Could anyone else confirm this is/isn’t the case? I’m running Rails
1.0.0 and
Ruby 1.8.4.

This thread appears to be discussing a similar problem, but it’s not
quite the
same: http://thread.gmane.org/gmane.comp.lang.ruby.rails/25445

I’ve also searched the Rails Trac bugs database, and can’t find anything
about
this problem.

I’m enforcing the format of the email address using…

validates_format_of :email_address,
:with => /^([^@\s]+)@((?:[-a-z0-9]+.)+[a-z]{2,})$/,
:message => “is not valid”,
:if => Proc.new {|model| !model.email_address.blank?}

…which combined with my other validations surely should (and did for a
long
time) take care of all possible scenarios with the email addresses.
Meaning:

  • Neither field present.
  • Email address present, confirmation not.
  • Confirmation present, email address not.
  • Both present, don’t match.
  • Both present, match, but format is not an email address.
  • Both present, match, format is an email address.

So something is seriously amiss here, and I don’t know what it is, but
this
used to work fine, and it’s just stopped working.

Anyone else?

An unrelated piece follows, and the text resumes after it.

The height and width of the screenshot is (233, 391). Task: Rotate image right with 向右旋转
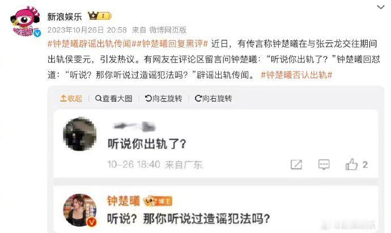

Thanks for your help!

Cheers,

~Dave

Dave S.
Rent-A-Monkey Website Development

PGP Key: http://www.rentamonkey.com/pgpkey.asc

Hi Dave,

There was a posting on 1/20/06 by Adam D. reporting a similar
problem
with password confirmation. He didn’t get any replies.

Best regards,
Bill

----- Original Message -----
From: “Dave S.” [email protected]
To: “Ruby On Rails” [email protected]
Sent: 2006-03-14 6:14 AM
Subject: [Rails] validates_confirmation_of has stopped working

Hi Railers,

I’m past considering myself a noob in Rails land - I think what I’m up
against
here is more of a bug or an anomaly that I’m unaware of (or that has
changed
in a recent version).

I had a fully working validates_confirmation_of :email_address field in my
app

  • was one of the first things I set up, extremely simple, been working for
    a
    long time.

Then one day I notice that it’s not working any more - the validator
basically
doesn’t care if you fill in the email_address field but not
email_address_confirmation, and it certainly doesn’t care if they don’t
match.

I’ve tried looking at the examples again, and my code follows them to the
letter (with the exception that my field name is different). I’ve checked
the
logs and the appropriate parameters are being sent through.

In desperation, I even tried validates_presence_of
:email_address_confirmation
to ensure that it’s filled in - that works to enforce the field in the
form,
yet the confirmation check still doesn’t seem to take place.

It was my belief (and this certainly worked fine exactly like this for a
long
time) that if I had…

validates_presence_of :email_address
validates_confirmation_of :email_address

… that would take care of enforcing that both fields are filled in and
match
each other.

I haven’t changed anything on this code, yet it’s stopped doing the
confirmation validation.

Could anyone else confirm this is/isn’t the case? I’m running Rails 1.0.0
and
Ruby 1.8.4.

This thread appears to be discussing a similar problem, but it’s not quite
the
same: http://thread.gmane.org/gmane.comp.lang.ruby.rails/25445

I’ve also searched the Rails Trac bugs database, and can’t find anything
about
this problem.

I’m enforcing the format of the email address using…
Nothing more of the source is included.